If you asked me to name the most common challenges among the people I coach, I wouldn’t say it was talking too much, an inability to overcome objections, poor prospecting skills, or fear of closing, although these conditions are all too common among those I’ve coached, admired and guided to excellence. No, I would say hunger. We are hungry: for approval, for attention, and for admiration.
My own search for confidence (masked by my on-stage bravado) has taught me that suffering is universal but victimhood is optional. There is a difference between victimization and victimhood.
Just this past year alone, many of us have suffered victimization. Victimization comes from the outside. People all over the world have withstood some form of calamity or loss of control in 2020: the virus ravaging our neighborhoods, the loss of wages, the parent we can no longer touch, the crying child who desperately misses her friends…or even you, contracting the illness and landing in the hospital. The pandemic was caused by an unseen virus for which we have no control. Unfortunately, this is reality. This is life.
In contrast, victimhood comes from the inside. The only person who can make you a victim is you.
We develop a mindset of victimization – a way of thinking that is jealous, angry, punitive, and selfish. The result? You see what you want to see.
Over the last few months, I have been in close contact with two women. Let’s call them Jenny and Tabitha. Both women are in their fifties and are established in their sales careers. The first woman, Jenny, lost her mother to COVID. A victim of a Salt Lake nursing home outbreak, Jenny felt helpless, angry and then guilty that she didn’t have the means to move her elsewhere. But, Jenny learned to heal throughout the year. She looked for the silver lining. She said things like “Isn’t it a miracle that we have Zoom? I can keep in close contact with my children and see my grandbaby every Sunday.”
The second woman, Tabitha, felt helpless as well. She and her husband had planned a three-week vacation to Fiji, complete with a bungalow on the beach and daily spa treatments. When COVID hit, she became furious. “How could this happen to me? How could the government demand we be quarantined? Why me?”

##########

Directions: Carry on the essay about victimization and victimhood above, starting right after Tabitha's last question. The listing that comes next is separate material with no connection to the essay.

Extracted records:
##########

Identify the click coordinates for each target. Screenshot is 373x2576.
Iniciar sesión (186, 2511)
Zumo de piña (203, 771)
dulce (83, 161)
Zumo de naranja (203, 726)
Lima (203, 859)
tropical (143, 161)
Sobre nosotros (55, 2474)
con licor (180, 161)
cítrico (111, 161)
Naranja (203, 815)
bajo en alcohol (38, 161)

##########

Result of the exercise:
On the surface, her problem seemed petty. But, I knew enough about her to realize that her tears and anguish had little to do with the umbrella drinks and massages and everything to do with being stuck in the wrong marriage due to her lack of confidence. Her life didn’t work out the way she imagined and the little upsets in her daily life were simply emblematic of her deep, unresolved pain.
As we move into a New year, it’s up to you whether you play the victim.
I have a colleague, Chris Waddell, who years ago was headed for the Olympics. Chris was good looking and smart. He had his whole life ahead of him. One day while skiing, Chris collided with a tree. He woke up a few days later in a hospital bed, a paraplegic. Instead of believing he was a victim, Chris shifted his mindset to focus on what he had and not what he lost.
Within a few years, Chris had competed in four Winter Paralympics, winning 12 medals, and was inducted into the U.S. Ski and Snowboard Hall of Fame. He later became the first unassisted paraplegic to Summit Mt. Kilimanjaro (in a wheelchair!), and has since appeared on Dateline, Oprah and was named one of the sexiest men in the world by People magazine.
Chris shares a story that, after returning from Kilimanjaro, and being exhausted from the trip, he wheeled himself out to the mailbox when a little girl on a pink bicycle stopped and asked him, “What happened?” How come you can’t walk? Are you sick?”
Chris warily explained that he had an accident and would never walk again.
“Bummer,” said the little girl…who then sped away.
Chris thought a moment and rushed after her. “Wait, wait,” he said. “It’s not a bummer. Had I not lost use of my legs, I would never have won the medals, met the Dali Lama, Oprah or helped thousands of others.” And then, for the first time ever, he said aloud. “I’m glad it happened.”
This year, it’s your decision. Will you be victimized? Will you play the victim? Or will you use the struggles of 2020 to get brighter and more fierce? Just as an athlete moves through muscular pain to become stronger, we can move through emotional pain to become stronger, wiser and wealthier. We don’t grow because of the pain. We grow when we recover from the pain in the right way.
As this year draws to a close, ask yourself these questions:
- Do I ask enough questions, or do I settle for what I know?
- What have I accomplished this year that’s unexpected? Did I celebrate it?
- What good came of it?
- What can I do today that I couldn’t do a year ago?
- What does my joy look like today?
- Who do I love and what did I do about it?
- How did I reinvent myself?
- What am I grateful for?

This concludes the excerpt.